So you walk in, right? Explanation to your family prepared, mentality prepared, financially — well, technically prepared, so you do it. You open that door to the unknown world of object/ink permanence.
But there’s just a hallway. And those menacing stairs at the end of it. Along with an intimidating buzzing noise and the sound of someone wincing highly, accompanied by a careless, cheerful hum. The fuck did you get yourself into.
A cute, heavily tattooed, manic pixie dream girl bounces toward the reception, and apparently she’s going to do your piece. Her golden septum shines in the fluorescents, and you wonder if that’ll be enough to distract you from the overwhelming pain you’ll soon experience.
You decide yeah, probably, because you’re just that type of romantic.
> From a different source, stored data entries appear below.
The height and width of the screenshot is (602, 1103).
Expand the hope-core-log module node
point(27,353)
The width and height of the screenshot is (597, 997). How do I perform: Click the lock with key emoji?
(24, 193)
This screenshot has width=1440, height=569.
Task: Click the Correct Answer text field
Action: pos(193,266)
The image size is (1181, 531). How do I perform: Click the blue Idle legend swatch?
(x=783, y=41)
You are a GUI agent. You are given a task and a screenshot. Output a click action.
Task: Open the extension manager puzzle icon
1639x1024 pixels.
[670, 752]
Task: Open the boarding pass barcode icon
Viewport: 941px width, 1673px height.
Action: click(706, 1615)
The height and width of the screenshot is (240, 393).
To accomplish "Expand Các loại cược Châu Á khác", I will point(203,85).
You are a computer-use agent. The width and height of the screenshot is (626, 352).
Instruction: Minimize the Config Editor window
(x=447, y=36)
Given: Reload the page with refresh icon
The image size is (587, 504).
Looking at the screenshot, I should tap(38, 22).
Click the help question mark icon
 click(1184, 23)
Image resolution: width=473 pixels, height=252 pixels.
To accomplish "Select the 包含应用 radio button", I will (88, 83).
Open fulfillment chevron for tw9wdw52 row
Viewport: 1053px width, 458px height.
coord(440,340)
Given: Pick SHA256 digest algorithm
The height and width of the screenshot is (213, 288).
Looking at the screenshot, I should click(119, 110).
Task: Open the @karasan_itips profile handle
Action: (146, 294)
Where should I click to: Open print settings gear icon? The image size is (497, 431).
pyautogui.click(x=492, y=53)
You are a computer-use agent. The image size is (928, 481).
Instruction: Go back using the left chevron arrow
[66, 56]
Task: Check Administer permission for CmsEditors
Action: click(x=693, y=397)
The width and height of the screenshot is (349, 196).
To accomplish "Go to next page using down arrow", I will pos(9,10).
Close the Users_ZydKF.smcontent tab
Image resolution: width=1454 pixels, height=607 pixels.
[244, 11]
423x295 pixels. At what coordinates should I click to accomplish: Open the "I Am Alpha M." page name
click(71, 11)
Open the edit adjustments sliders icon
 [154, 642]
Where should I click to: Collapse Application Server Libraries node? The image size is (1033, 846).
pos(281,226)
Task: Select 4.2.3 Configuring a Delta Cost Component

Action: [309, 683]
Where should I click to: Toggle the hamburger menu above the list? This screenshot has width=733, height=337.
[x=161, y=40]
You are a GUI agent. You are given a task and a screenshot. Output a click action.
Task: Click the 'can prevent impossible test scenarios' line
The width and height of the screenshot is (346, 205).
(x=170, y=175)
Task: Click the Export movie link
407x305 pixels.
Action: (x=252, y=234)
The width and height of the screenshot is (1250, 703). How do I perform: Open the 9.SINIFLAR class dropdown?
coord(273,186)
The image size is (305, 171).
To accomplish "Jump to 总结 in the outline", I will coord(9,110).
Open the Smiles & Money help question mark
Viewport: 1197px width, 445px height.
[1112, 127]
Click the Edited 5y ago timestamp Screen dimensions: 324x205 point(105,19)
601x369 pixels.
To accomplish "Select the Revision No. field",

You hear kids ask the usual, “Does it hurt?” “How many do you have?” “What should I get?” while trying to decide how big you want your beautiful mistake to be — three or 10 inches … hmm.
You go with the smallest option they print out for you, because you don’t want to chicken out when you’ve already paid the nonrefundable deposit. And the hefty bodybuilder sweating all over the parchment-lined dentist chair isn’t helping you calm your nerves, even though the manic-pixie-dream-girl smiled at you after you approved of her trace.
Getting prepared for your first time can be tricky business: you’re wondering if you’ll be any good at this, if you’ll make weird noises, if it’ll hurt, if you’ll finish too quickly. Haha. No, but really, for every “first” you come across, communication is key.
So annoy your artist with all your intricate details, specific placement, break times, anything that strikes your fancy. And sitting in one of those chairs, muttering “Christ” under your breath as your artist skims bone, for hours on end, doesn’t scream very “me,” personally. So safe words are a must. Especially the, “Hey do you mind pausing for a bit?” one. My personal favorite.
After the stencil’s fixed and agreed upon, you’re lying on that thin stretch of fabric, and manhandled in a very precarious position — the tattoo machine starts to hum. It’s not really a hum, per say, as much as it is a threatening buzz, going off and on until the ink is finally set (whatever you do, don’t call it a tattoo gun. They will defensively claim to have not “shot” up anything in the past three weeks).
You hear all sorts of things describing how it’ll feel – whether your friend boasts that it was only a cat scratch, your neighbor drunkenly crying about “this very deep papercut feeling,” or the ol’ sarcastic “Feels like needles. What do you want from me?” It’ll be different for everyone.
At the shop I go to, most people describe it like feeling as if someone’s drawing on your skin with pen. Very deeply. Like when doodling your crush’s name into your journal, so. Deep.
Along the rollercoaster ride formally called the tattooing process, you’ll see all types of people. They’ll be the guys that pretend to fall asleep, complete with a snore and the shock of waking up somewhere in the middle of the piece with a “Shit, sorry man. Totally fell asleep there. Hah.” The tattooist will then nod, smile, and roll their eyes when they flinch violently while they “go back to napping.”
Then there are the high schoolers, complete with their seven to eight person posse of just-turned-18-year-olds. They choose whatever flash they see on the walls, usually an infinity sign, or “live, laugh, love <3” – there’s no in-between.
Once they get on the chair, they’re all whines and overtly sexual moans, just what the 37-year old tattoo artist wanted. How did they know. They ask to stop their ten-minute piece, five times, so that their friends could get an Instagram photoshoot and Snapchat interviews in the timespan of “Mackenzie’s first tattoo!! Ever!!”
They’ll skimp out on tip at the end of it all, just because, after all, there could have been friendlier customer service. Be careful though, one may look like one of these stereotypical teens, but when a girl asks for an anchor tattoo and the artist doesn’t blink an eye, she may/may not reveal that her father died at sea as a naval captain.
Tattoos are important things, whether you’re getting a quote from a song, some neat flash you saw on the wall, or a portrait of a loved one — it’s going to make a huge impact on your life. Now you’ll be super fucking cool.
Just kidding. But really, it’s going to affect you in the way something permanent on your body always is: seeing it in the mirror every day, one-night-stands tracing the outlines, strangers asking you about it (your personal life doesn’t matter anymore, apparently). Those situations are almost guaranteed to happen, but if you know what you’re doing, and it’s well thought out, you’re going to be just fine.